╭─ Extracted text

Aviation incident in England, 2018

Between 19 and 21 December 2018, hundreds of flights were cancelled at Gatwick Airport near London, England, following reports of drone sightings close to the runway. With 140,000 passengers and 1,000 flights affected, it was the biggest disruption at Gatwick since its closure following the 2010 volcano eruptions in Iceland.

On 21 December, Sussex Police arrested two people who lived near the airport. They were cleared of any involvement and released without charge two days later, and later awarded compensation for wrongful arrest and false imprisonment.

In April 2019, Sussex Police said the disruption could have been an inside job. No culprit or evidence of drones was found; some commentators have suggested there was no drone, and that the incident may have been caused by mass panic. As of 2020, police maintained the incident was a malicious attack.

==Events==
Gatwick Airport is a major international airport near Crawley, West Sussex, England, 29.5 miles (47.5 km) south of Central London. It is the second-busiest airport by total passenger traffic in the UK, after Heathrow Airport.

On 19 December 2018, shortly after 9 pm, a security officer reported seeing two drones while waiting at a bus stop at Gatwick Airport: one above a vehicle, and the other above a nearby perimeter fence. Due to the risk of collision with aircraft, Gatwick immediately closed its only runway and suspended all flights. Within half an hour, six more sightings had been reported, five from police officers. A number of flights were cancelled or diverted, stranding thousands of travellers. By midnight, 58 flights had been cancelled. The sightings of drones were reported up to 9 am the following day, in approximately hourly intervals.

The following day, Gatwick prepared to reopen the runway several times; each time, more drone sightings were reported. This led police to believe the operator was intentionally disrupting flights, and may have access to airport radar or communication systems. No act of terrorism was suspected. Police suspected that any drone would have been of an "industrial" class.

Later that day, the military were deployed along with officers from five other police forces, following a request from Sussex Police for help to end the unprecedented situation. Authorities later stated that the suspected drone operator was within a 5 mi radius of the airport. Gatwick reopened with limited capacity at around 06:00 on 21 December.

At 09:30 on 21 December, Gatwick Airport chief operating officer Chris Woodroofe described the airport as operating at "almost normal runway conditions", and said it would be "back to normal" by the end of the day. At 17:30, the runway was closed again due to a suspected drone sighting, before being reopened at 18:23.

There were delays to some scheduled flights on 22 December, resulting from the displacement of crews and aircraft. The RAF withdrew on 3 January 2019 after Gatwick spent £5 million on a system to prevent attacks. During the crisis, it had been reported that the Army had been deployed and would be using the Drone Dome – an Israeli-developed counter UAS system – at Gatwick. The Ministry of Defence later confirmed that the RAF Regiment had been deployed and were using an alternative system as the Israeli one had not yet been delivered. In total, the incident diverted or cancelled approximately 1,000 flights, affecting around 140,000 passengers.

╰─
╭─ Data block

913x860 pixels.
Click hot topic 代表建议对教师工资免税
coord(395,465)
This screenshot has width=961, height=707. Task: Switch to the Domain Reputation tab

╰─

What the exercise asks | From the text about the Gatwick drone disruption, copy word for word the passage starting at "At 09:30 on" and ending at "reopened at 18:23.".

Solution below |
At 09:30 on 21 December, Gatwick Airport chief operating officer Chris Woodroofe described the airport as operating at "almost normal runway conditions", and said it would be "back to normal" by the end of the day. At 17:30, the runway was closed again due to a suspected drone sighting, before being reopened at 18:23.